# OBJECTIVE
Recast the lines of the items below as a Markdown table, starting at the line that contains "Given: Click the Hibernate 4.1 library icon" and ending at the end of the items, with columns named Row and Item line, one row per line and blank lines omitted. Leave the pictures out of the table.

• • • • • • •

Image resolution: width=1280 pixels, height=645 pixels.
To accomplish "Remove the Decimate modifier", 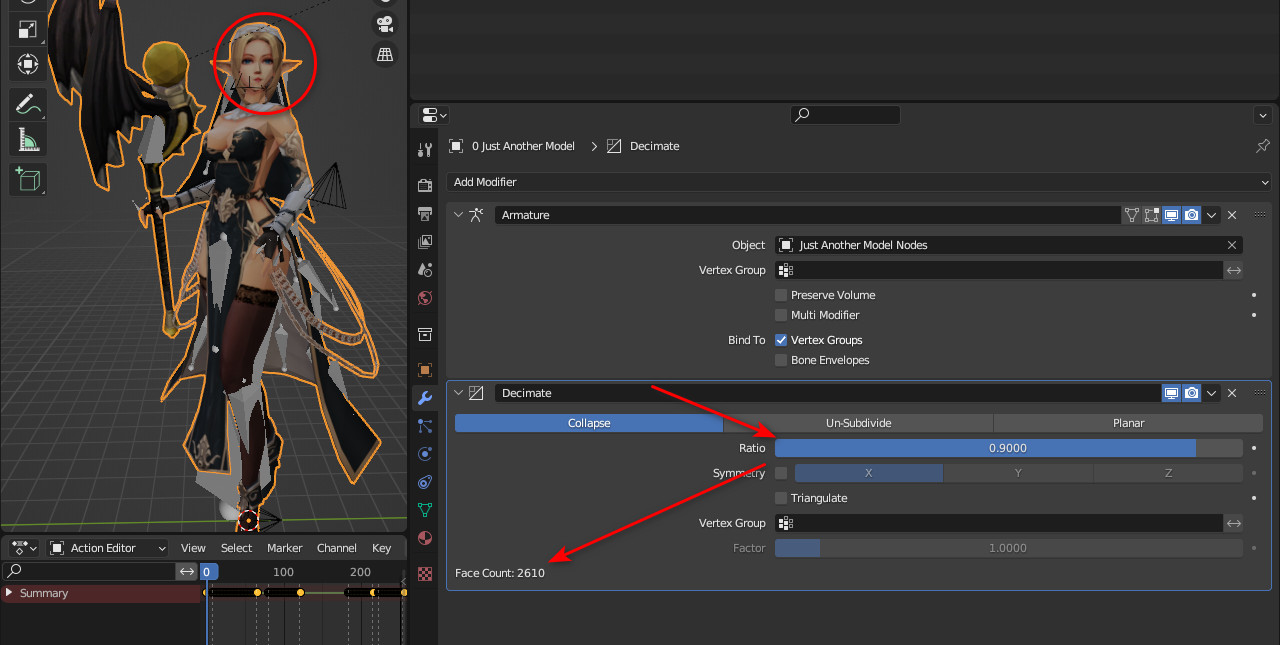I will (1232, 393).
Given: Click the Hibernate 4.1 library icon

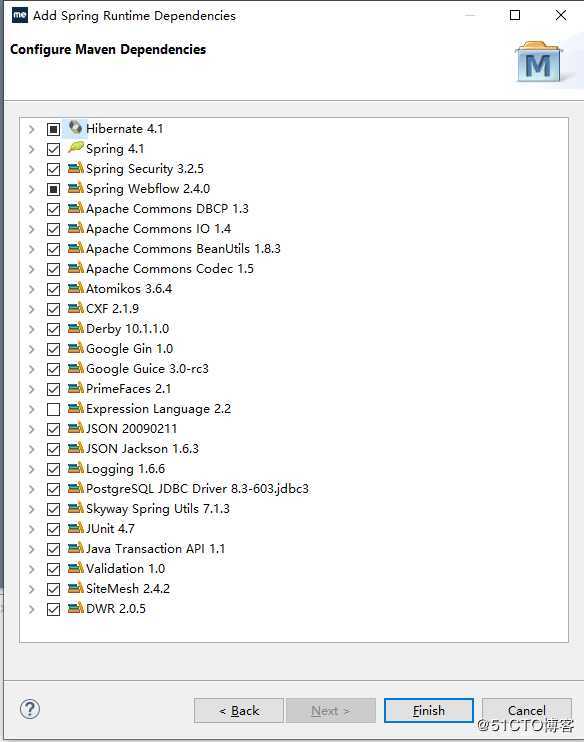Looking at the screenshot, I should click(75, 128).
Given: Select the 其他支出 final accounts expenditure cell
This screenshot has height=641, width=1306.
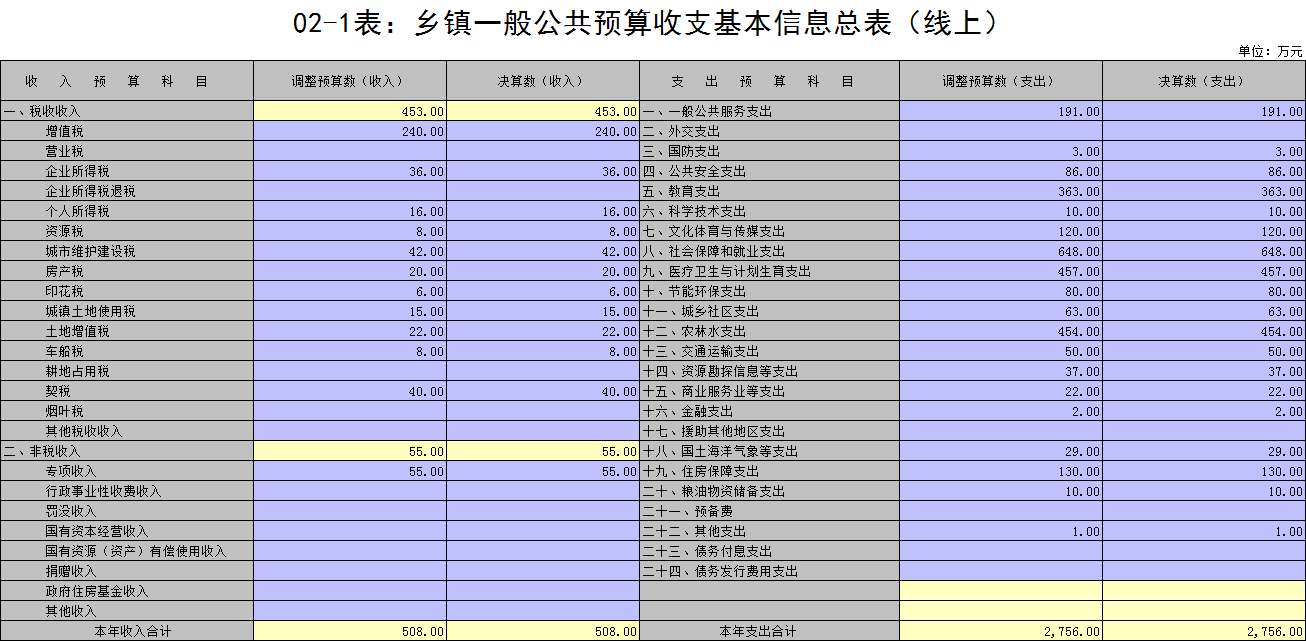Looking at the screenshot, I should [x=1203, y=531].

• • • • • • •

# CORRECT RESPONSE
| Row | Item line |
|---|---|
| 1 | Given: Click the Hibernate 4.1 library icon |
| 2 | Looking at the screenshot, I should click(75, 128). |
| 3 | Given: Select the 其他支出 final accounts expenditure cell |
| 4 | This screenshot has height=641, width=1306. |
| 5 | Looking at the screenshot, I should [x=1203, y=531]. |